# INSTRUCTION
Can you output each line of the listing below unchanged?

# ENTRIES SUPPLIED
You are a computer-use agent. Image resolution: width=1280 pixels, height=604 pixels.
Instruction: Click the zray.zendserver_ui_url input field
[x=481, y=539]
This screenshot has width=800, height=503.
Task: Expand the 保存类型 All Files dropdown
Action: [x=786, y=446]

# THE RESULT
You are a computer-use agent. Image resolution: width=1280 pixels, height=604 pixels.
Instruction: Click the zray.zendserver_ui_url input field
[x=481, y=539]
This screenshot has width=800, height=503.
Task: Expand the 保存类型 All Files dropdown
Action: [x=786, y=446]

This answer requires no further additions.